Testo fornito:
Perché non ti piace il termine “racconto”, che nel linguaggio giornalistico è usato molto?

Perché il racconto presuppone una grande soggettività nel punto di vista che voi scegliete, è originariamente un genere letterario che presuppone che si racconti qualcosa anche con quel po’ di invenzione, se capita, con un po’ di fantasia, con un po’ di immaginazione.... Che voi giornalisti sappiate raccontare bene o male una cosa non è tutto, non è la cosa importante per sapere quello che realmente è accaduto. Il termine corretto sarebbe reportage, o cronaca, che è molto diverso dal racconto. Fiumi di informazioni, fiumi di immagini che ci aggrediscono ogni giorno, necessitano di qualcuno che deve fare nessi e collegamenti, se no sarebbe un’informazione schizoide, priva di nessi. Si è cominciato a parlare di racconto quando si è cominciato a dire che non c’era più ideologia, che c’era la crisi dell’ideologia, e si è sostituito al punto di vista garantito da una certa ideologia, il “racconto”. Si dice che la storia è racconto: “il grande racconto della storia”... Questo mi dà un po’ il mal di mare. O alle parole va restituito il loro significato corretto oppure, se si è cambiato un significato, bisogna averne coscienza.

Qual è lo stato di salute della nostra lingua, e quello del linguaggio giornalistico?

Non necessariamente un buono stato della lingua è una garanzia perché nasca la poesia, perché la lingua poetica, essendo una metafora anche del linguaggio, è una continua trasgressione anche del linguaggio della comunicazione. Anche quando fa finta di comunicare, in realtà allude ad altro e quindi può usare linguaggi di vario genere, anche linguaggi degradati. La cosa più pura di poesia che ho visto è il film Paterson, di Jim Jarmusch, un film straordinario in cui un autista di autobus, una persona del tutto ordinaria, scrive poesie con il suo blocchetto, e non fa altro che questo. Non è un film sulla poesia ma un film “di” poesia, perché la poesia può nascere in qualsiasi situazione e con qualsiasi linguaggio.

Obiettivo A: Inserisci in una tabella Markdown, con le colonne «Numero» e «Riga», le righe delle voci comprese tra quella che contiene "Task: Add files with Archivos adjuntos button" e quella che contiene "Action: tap(322, 629)", estremi inclusi. Lascia fuori le immagini, per favore.
Obiettivo B: Prosegui l'intervista sul linguaggio giornalistico e sulla poesia, ripartendo dopo l'ultima frase riportata.

Righe archiviate:
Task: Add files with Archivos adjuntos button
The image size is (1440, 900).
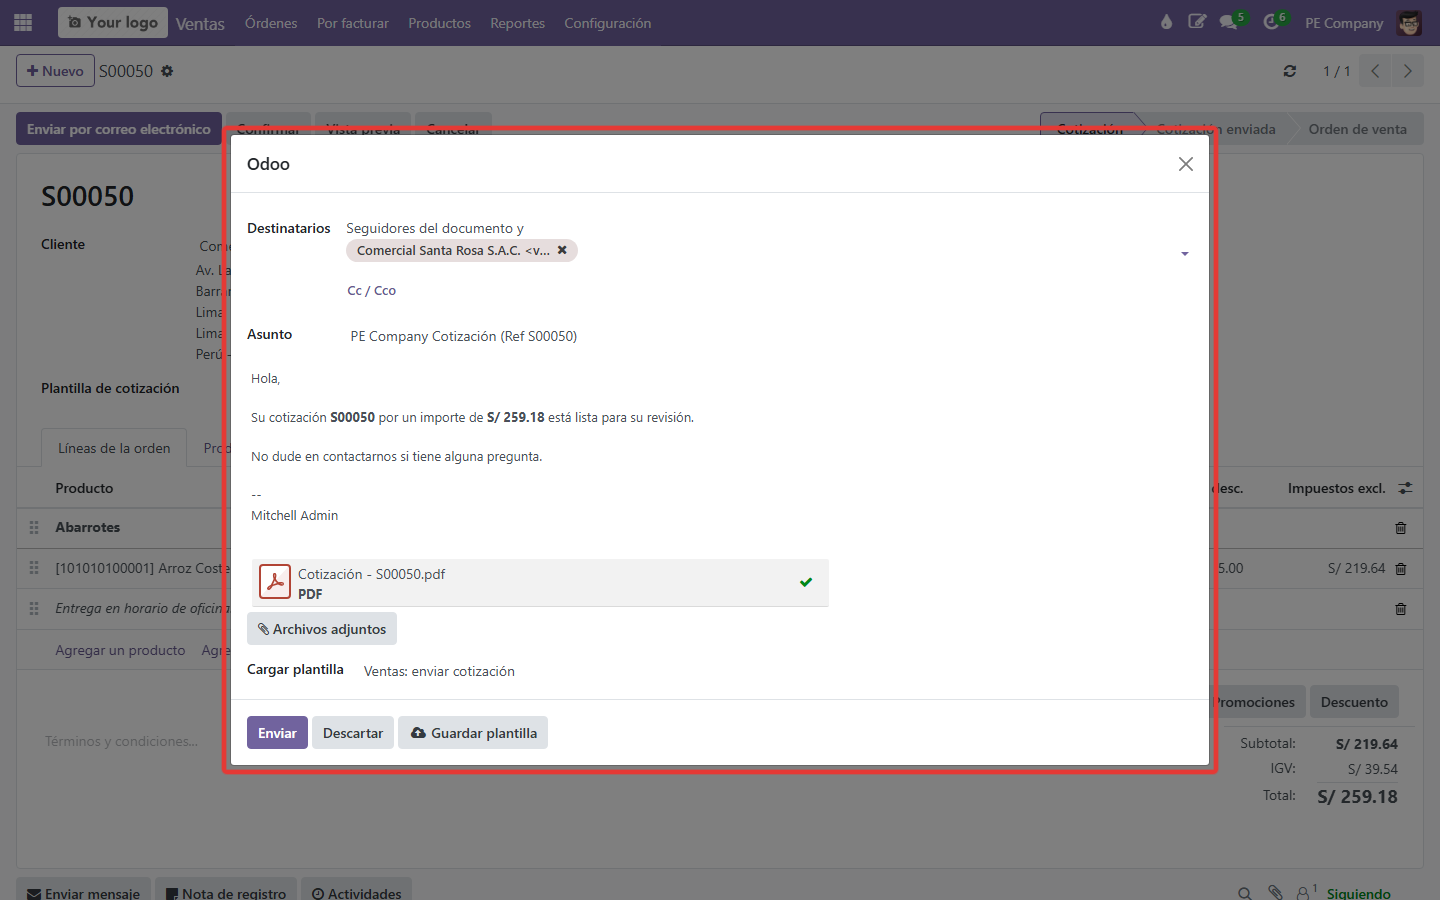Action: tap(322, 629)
--
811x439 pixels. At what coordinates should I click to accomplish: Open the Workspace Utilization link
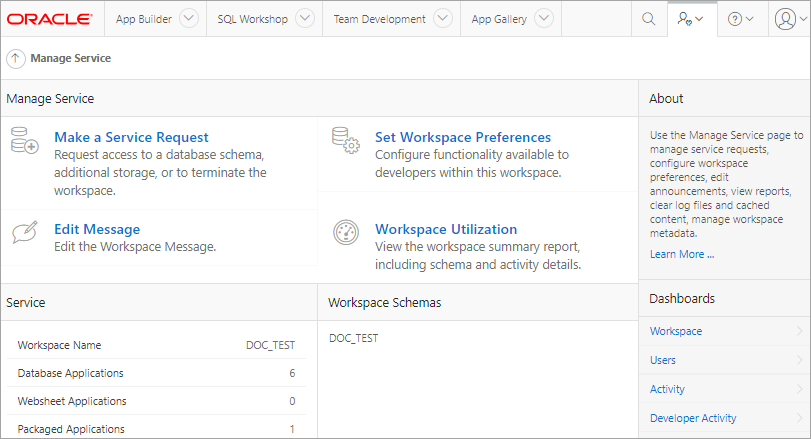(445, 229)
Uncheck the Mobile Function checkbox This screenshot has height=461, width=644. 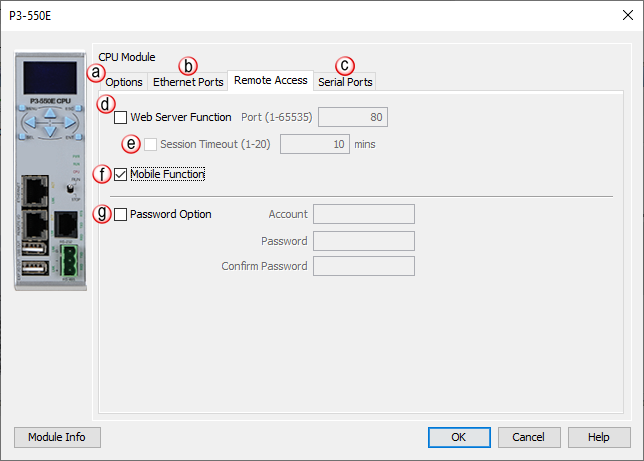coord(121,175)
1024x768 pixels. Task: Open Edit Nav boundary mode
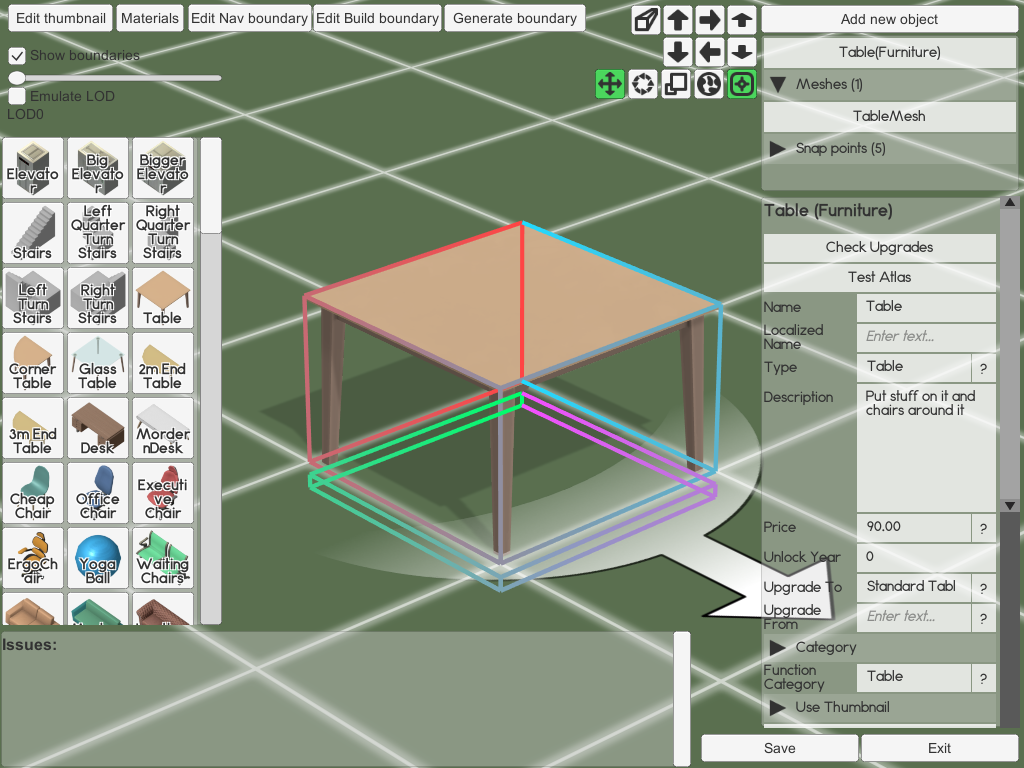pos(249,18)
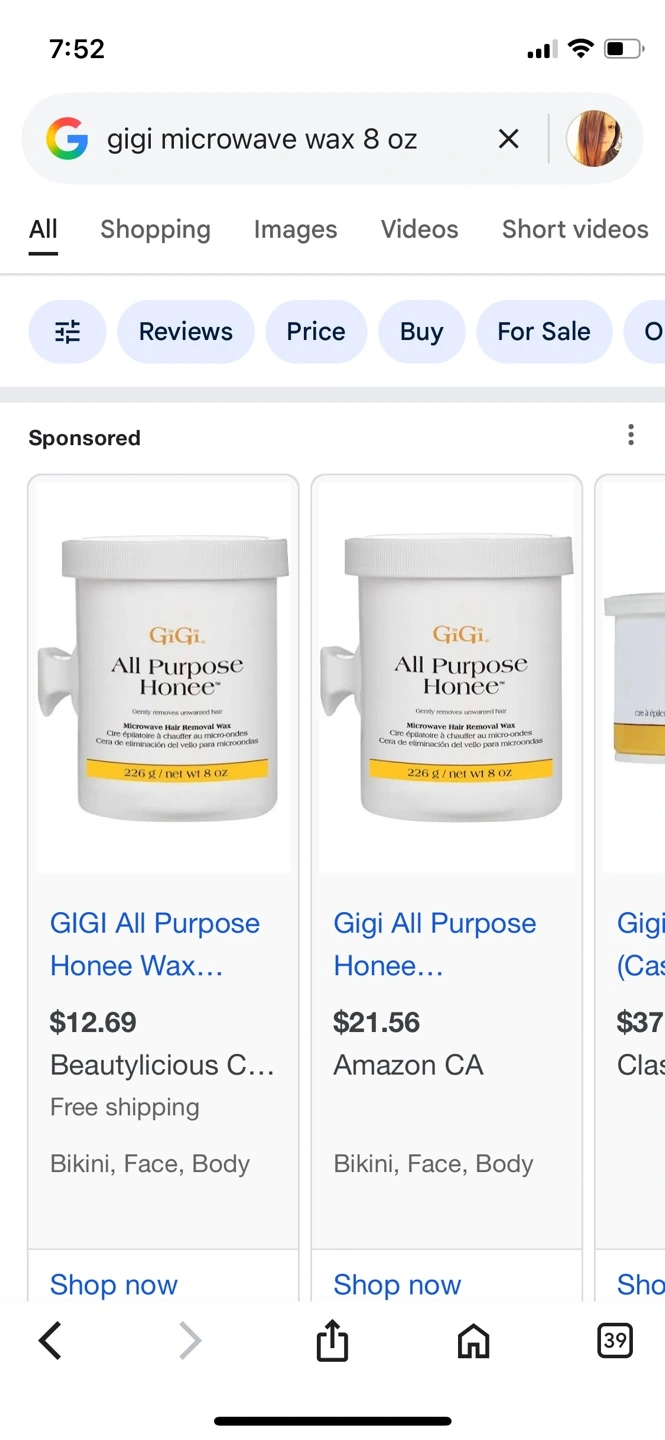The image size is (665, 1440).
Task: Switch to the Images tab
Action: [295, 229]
==
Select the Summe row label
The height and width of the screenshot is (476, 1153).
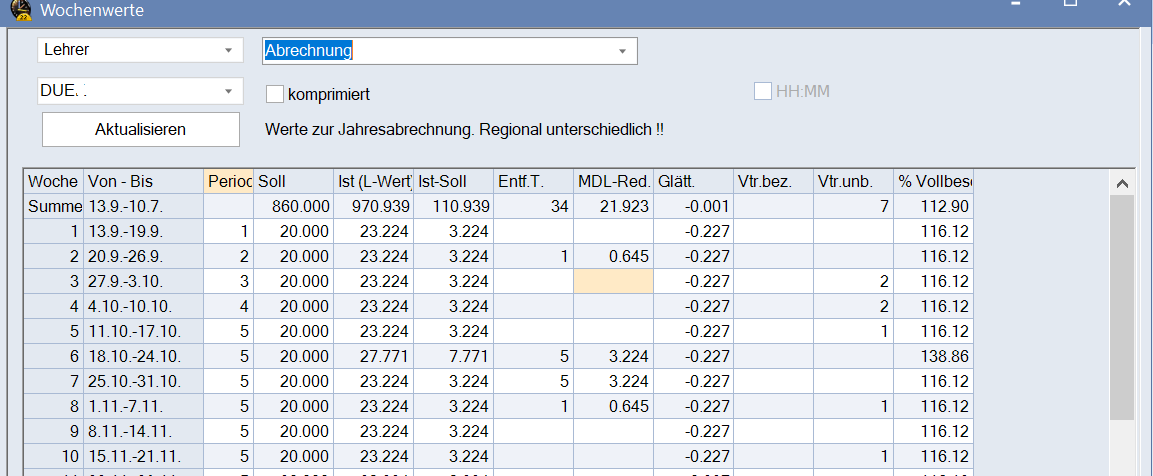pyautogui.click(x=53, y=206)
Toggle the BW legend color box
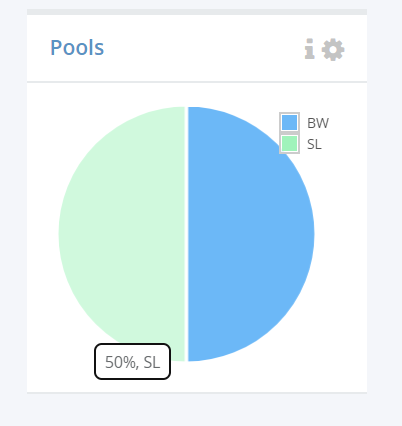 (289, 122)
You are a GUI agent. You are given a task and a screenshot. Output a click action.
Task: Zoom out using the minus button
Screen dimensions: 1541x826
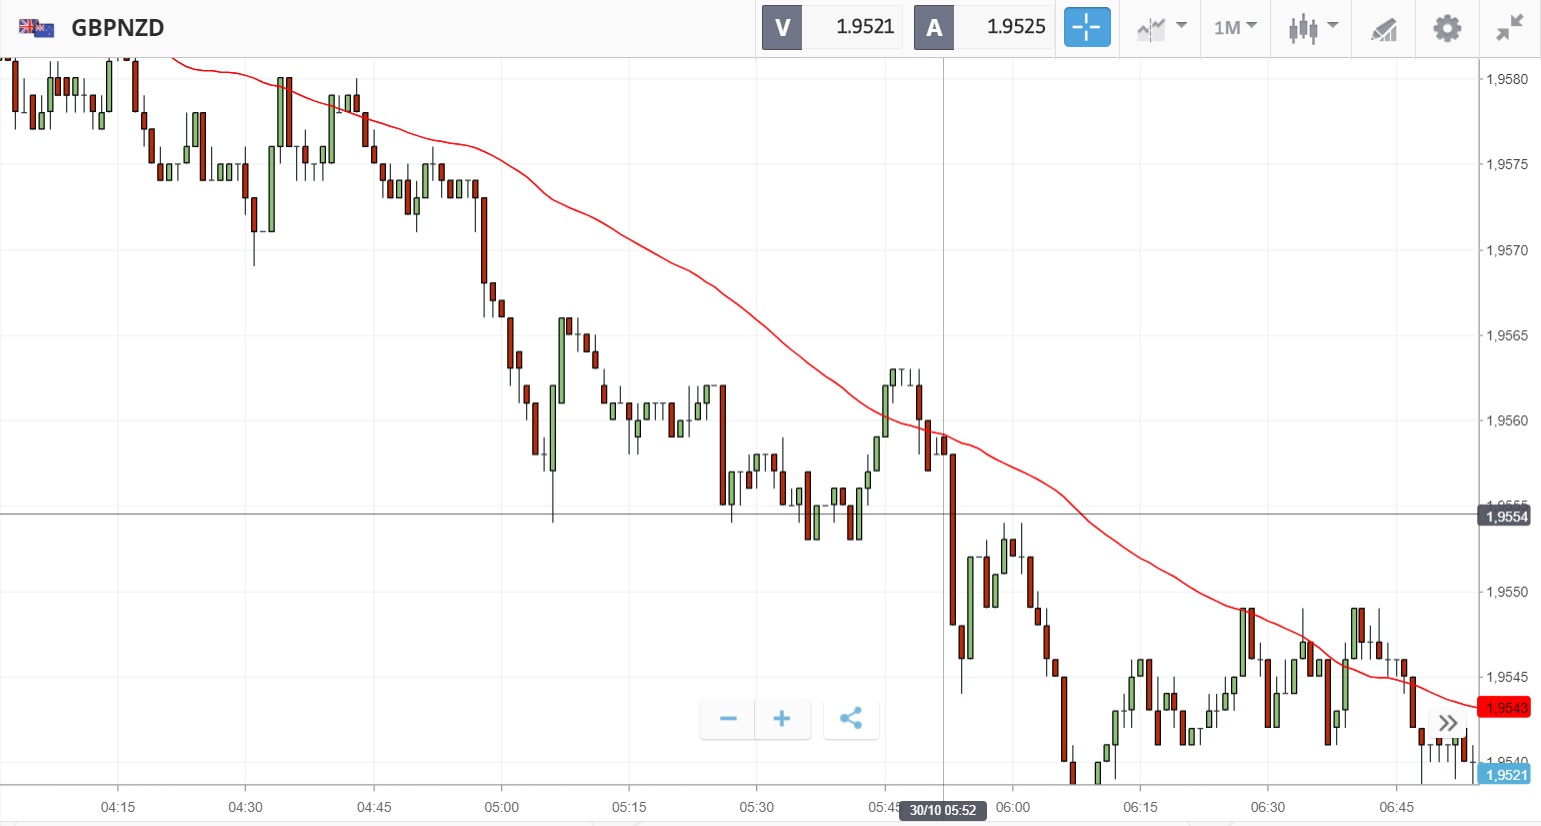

Risposta attesa A:
| Numero | Riga |
|---|---|
| 1 | Task: Add files with Archivos adjuntos button |
| 2 | The image size is (1440, 900). |
| 3 | Action: tap(322, 629) |

Risposta attesa B:
Quello che temo di più è un buono stato della lingua come lingua media, come lingua comune che serve per comunicare ma diventa banalizzante quando perme l’accesso alla poesia di tantissime persone. Dal punto di vista giornalistico seguo cose selezionate ma mediamente trovo che ci sia un buono livello nell’uso del linguaggio, anche se noto una grande ripetitività.

Sei tra i 600 docenti che hanno firmato una lettera d’allarme sulla lingua. Che cosa ti preoccupa?

Quello che mi preoccupa da circa 10 anni a questa parte è che, correggendo le tesi, si passa molto tempo a correggere errori di sintassi e di grammatica, e non mi riferisco a studenti stranieri, ma anche a quelli che vengono dai licei. Non voglio dare colpe ma è un dato di fatto, e la cosa è andata di pari passo con gravi difetti cognitivi, con una capacità zero di fare collegamenti. Nessuno insegna ai ragazzi come vanno usati strumenti straordinari come smartphone, social, internet. Sono sommersi da un mare di chiacchiere, hanno enciclopedie digitali a disposizione ma non riescono assolutamente a distinguere quello che è importante e quello che non lo è, e poi a fare collegamenti. Il degrado è linguistico, cognitivo ed anche etico, perché porta a un’afasia morale, disinteresse e apatia. La burocratizzazione dell’università.

Hai da poco concluso una lunga carriera accademica. La tua ultima lezione è stata pubblicata nel Libro degli allievi, qui già citato, omaggio di diverse generazioni di studenti...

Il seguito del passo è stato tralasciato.